An undated photo of the construction of the Lowenstein building at the Lincoln Center campus of Fordham University. (Courtesy of Fordham University Library Archives)

Fordham has had two previous ‘Master Plans,’ said the Rev. Robert R. Grimes, S.J., dean of Fordham College at Lincoln Center (FCLC), the first and the second having been proposed in the 1950s and 1960s. Both plans were only partially carried out, Grimes said.

According to “Up To the Present,” a book written by former Fordham President Rev. Robert I. Gannon, S.J., which chronicles Fordham’s history into the 1960s, Fordham purchased the land between 60th and 62nd streets, and Amsterdam and Columbus avenues, from the city at a discounted price. The land along with the area that is now Lincoln Center for the Performing Arts was part of an urban renewal project headed by the Slum Clearance Committee, chaired by Robert Moses.

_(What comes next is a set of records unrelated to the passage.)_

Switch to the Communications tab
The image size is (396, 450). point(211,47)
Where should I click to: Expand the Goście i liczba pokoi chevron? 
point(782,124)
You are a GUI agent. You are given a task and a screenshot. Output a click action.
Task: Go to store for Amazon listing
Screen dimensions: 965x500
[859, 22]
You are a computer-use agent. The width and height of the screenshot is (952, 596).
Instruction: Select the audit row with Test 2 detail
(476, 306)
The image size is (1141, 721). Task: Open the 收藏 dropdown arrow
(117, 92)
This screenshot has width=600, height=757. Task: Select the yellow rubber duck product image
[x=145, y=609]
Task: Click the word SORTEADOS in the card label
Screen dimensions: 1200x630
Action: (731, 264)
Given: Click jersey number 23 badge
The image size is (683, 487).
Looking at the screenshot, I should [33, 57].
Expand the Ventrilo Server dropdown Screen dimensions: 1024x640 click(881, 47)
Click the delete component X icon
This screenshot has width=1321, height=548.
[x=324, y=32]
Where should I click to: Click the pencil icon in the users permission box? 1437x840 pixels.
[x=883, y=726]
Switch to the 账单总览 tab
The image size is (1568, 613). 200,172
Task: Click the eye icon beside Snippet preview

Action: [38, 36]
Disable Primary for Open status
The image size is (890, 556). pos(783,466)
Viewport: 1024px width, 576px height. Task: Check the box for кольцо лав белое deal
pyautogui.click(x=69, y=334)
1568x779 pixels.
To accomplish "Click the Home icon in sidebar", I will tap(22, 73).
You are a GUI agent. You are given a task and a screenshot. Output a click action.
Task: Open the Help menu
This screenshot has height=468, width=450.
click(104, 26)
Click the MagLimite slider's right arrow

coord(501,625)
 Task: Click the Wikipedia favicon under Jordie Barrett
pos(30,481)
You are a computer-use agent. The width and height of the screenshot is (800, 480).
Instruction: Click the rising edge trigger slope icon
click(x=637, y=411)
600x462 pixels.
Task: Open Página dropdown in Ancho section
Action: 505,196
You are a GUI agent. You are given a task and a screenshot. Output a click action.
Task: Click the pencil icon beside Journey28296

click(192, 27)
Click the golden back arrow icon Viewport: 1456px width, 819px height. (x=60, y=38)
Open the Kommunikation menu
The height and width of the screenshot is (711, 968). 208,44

According to various newspaper headlines of the 1950s, criticisms were no stranger to Fordham’s plans even then. According to the New York Times, court action was taken by Harris L. Present, then chairman of the New York Council on Housing Relocation Practices, on the notion that the city’s agreement with Fordham violated the federal and state constitutional guarantees of separation of church and state.

“The complaint alleges that Fordham is to receive public aid not only through a land-price knockdown, but also through use of the city’s condemnation power to acquire a site for a midtown campus,” the New York Times reported in 1957.

The case, which had become a national  issue, according to the New York Times article, was ultimately taken to the Supreme Court. The Supreme Court declined to consider constitutional objections, and the university, after being forced to delay their plans for nearly a year, resumed their preparations for the project in 1958.

Construction began shortly thereafter in the spring of 1959 and on Nov. 18, 1961, Fordham’s new law school was opened, according to The New York Times. Gannon explains in his book that the original plan consisted of three separate stages, the first being the law school. The second and third stages were not completed as planned, for financial and time related reasons, Grimes said.

According to a press release by Fordham Public Affairs regarding the new Master Plan, the Lincoln Center campus was originally built to accommodate approximately 3,500 students. Approximately 8,000 students are enrolled today.

The plan must undergo the city’s land-use review process which includes approval from the City Planning Commission and the City Council. Despite the criticisms that have surfaced in the community, Grimes said Fordham is “rather confident that the project will be approved.”